John Burnside's logic

Of the 11 poets who commented in The Guardian's response to Astley's StAnza lecture, only one spoke directly to the issue: John Burnside. Not that the other ten didn't have a valid opinion, they just didn't seem on point. Here's what Burnside said:

The polarity of remote, ivory tower "academics" scribbling postmodernist twaddle versus accessible, emotional, spiritually satisfying poets-for-the-people is misleading. The best poets occupy neither position: they write what they must, and sift out what seems personal, obscure, sentimental or facile before they publish. For myself, I would say communication matters (no point publishing something nobody understands), but integrity - not mere honesty, but an organic quality where the poem is as true to its own nature as a rose or a horseshoe crab - comes first. Ideally they come together. In a world that tends to simplify every utterance to the level of soundbite, "difficulty" is no bad thing: difficult poetry, like good philosophy, offers us no answers and cures us of nothing, but it does ask us to think, to feel and - most important - to imagine.

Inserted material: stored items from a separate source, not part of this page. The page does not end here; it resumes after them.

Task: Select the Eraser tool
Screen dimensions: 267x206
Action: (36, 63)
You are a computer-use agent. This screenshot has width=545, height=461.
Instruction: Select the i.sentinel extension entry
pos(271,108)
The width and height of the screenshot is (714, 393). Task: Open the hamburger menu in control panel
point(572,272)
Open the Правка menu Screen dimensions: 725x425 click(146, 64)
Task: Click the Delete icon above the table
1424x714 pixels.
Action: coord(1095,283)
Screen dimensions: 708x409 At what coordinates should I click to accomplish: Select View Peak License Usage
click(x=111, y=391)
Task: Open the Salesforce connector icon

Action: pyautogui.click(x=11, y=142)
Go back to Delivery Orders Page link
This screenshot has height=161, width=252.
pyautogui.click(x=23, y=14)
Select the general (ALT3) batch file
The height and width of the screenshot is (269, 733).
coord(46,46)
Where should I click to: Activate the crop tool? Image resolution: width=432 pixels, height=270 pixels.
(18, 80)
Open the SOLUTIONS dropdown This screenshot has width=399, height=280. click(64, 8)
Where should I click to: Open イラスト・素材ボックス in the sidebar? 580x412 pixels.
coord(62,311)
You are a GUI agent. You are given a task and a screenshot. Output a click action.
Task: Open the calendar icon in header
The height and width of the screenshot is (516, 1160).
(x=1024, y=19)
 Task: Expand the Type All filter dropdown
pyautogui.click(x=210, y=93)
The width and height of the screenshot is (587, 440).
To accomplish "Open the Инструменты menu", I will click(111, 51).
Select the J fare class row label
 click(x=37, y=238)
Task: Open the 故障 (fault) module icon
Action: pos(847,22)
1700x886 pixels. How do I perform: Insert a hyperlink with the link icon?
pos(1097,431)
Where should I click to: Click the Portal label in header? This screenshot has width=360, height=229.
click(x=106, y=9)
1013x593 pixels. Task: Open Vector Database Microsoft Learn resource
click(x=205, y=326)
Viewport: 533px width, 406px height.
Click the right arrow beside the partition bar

Of course, Burnside manages to alienate alot of postmodernist, language poets as well as the confessional poets and some meditative poets, along with all the greeting card poets and begininng poets. At this point, I'm feeling like quotes should enclose the word poet.

Burnside did, however sound the imagist chord ("an organic quality where the poem is as true to its own nature"), and gave a simple explanation re: the balance between difficulty and readers' ease ("difficult poetry, like good philosophy, offers us no answers and cures us of nothing, but it does ask us to think, to feel and - most important - to imagine.)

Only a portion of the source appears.